Zimta calls for teachers council

12 May, 2015 - 07:05 0 Views

The Sunday News

Leonard Ncube
THE Zimbabwe Teachers’ Association (Zimta) is pushing for a Teaching Professional Council (TPC) to regulate and licence educators.

Zimta chief executive officer Mr Sifiso Ndlovu said the idea was aimed at professionalising the teaching service.
In an interview Mr Ndlovu said the TPC would provide a code of ethics for teachers and resultantly enhance quality service delivery.

“We have been working on the TPC since 1999 in line with the Nziramasanga Commission. We want it to go together with Government curriculum review process so that it enhances performance of teachers,” he said.

Mr Ndlovu said the council would be a corporate body responsible for registering and regulating operations of the profession.

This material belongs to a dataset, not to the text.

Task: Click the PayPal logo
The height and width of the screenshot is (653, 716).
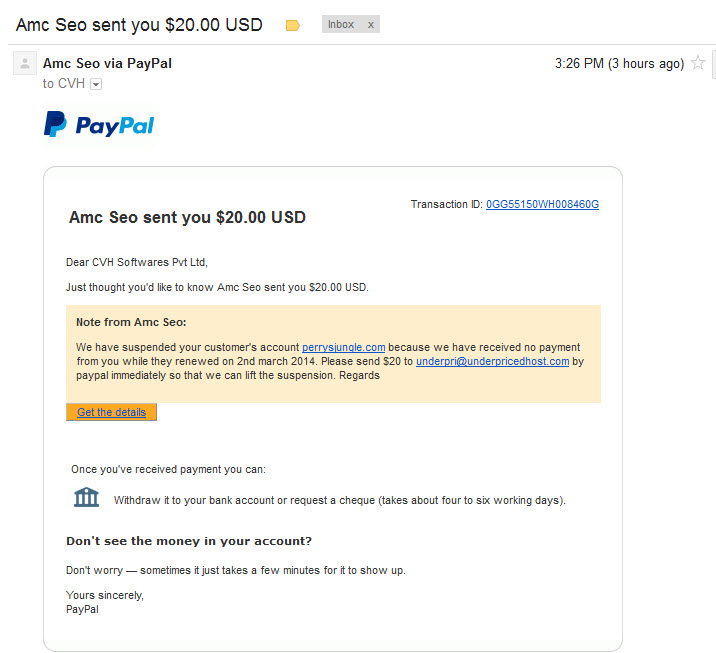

“The idea of a TPC is to establish a code of ethics, principles and standards to regularise our behaviour and conduct, including entry and exit into the profession. It should be a corporate body responsible for all teachers from primary to tertiary level.

“Currently we have a code of conduct but that is a government document under Statutory Instrument 1 of 2000 which covers all civil servants and generalises all acts of misconduct. The Teaching Professional Council would be responsible for issuing practicing licences to professionally qualified teachers and to handle disciplinary issues,” he said.

The TPC was likely to improve performance of teachers as they would now be obliged to meet certain standards as prescribed by the council.

“We want to believe this will enhance teachers’ well being, as we will refer to it when a misdemeanour occurs. It will define entry qualifications, content, skills, attitudes, and orientation of teachers as well as enhancing their performance, a thing that will make it easier to deal with underperformance,” Mr Ndlovu said.

He said once in place, the TPC would democratise the profession by giving educators an opportunity to regulate themselves.

Mr Ndlovu said they were now working on legalities of the body after successfully presenting the concept to the Government.

“Initially it was a Zimta idea which we sold to the Government and it is being taken as part of strategy for curriculum review. We are now at the stage where the concept had been presented and accepted and we are pushing for the next stage of creating a legal environment which would push the government to amend the relevant Act. All we are saying is, if other professions have regulating bodies, why can’t teachers have their own?” he said.

The TPC would also deal with the contentious extra lessons issue, where parents have expressed concern that some teachers and schools were milking them through extra lessons while not putting much effort in class.

Mr Ndlovu said in the past extra lessons would be done for examinable classes and money was charged for services at school as opposed to nowadays where teachers demand money for themselves.

He said such conduct was putting the teaching profession into disrepute.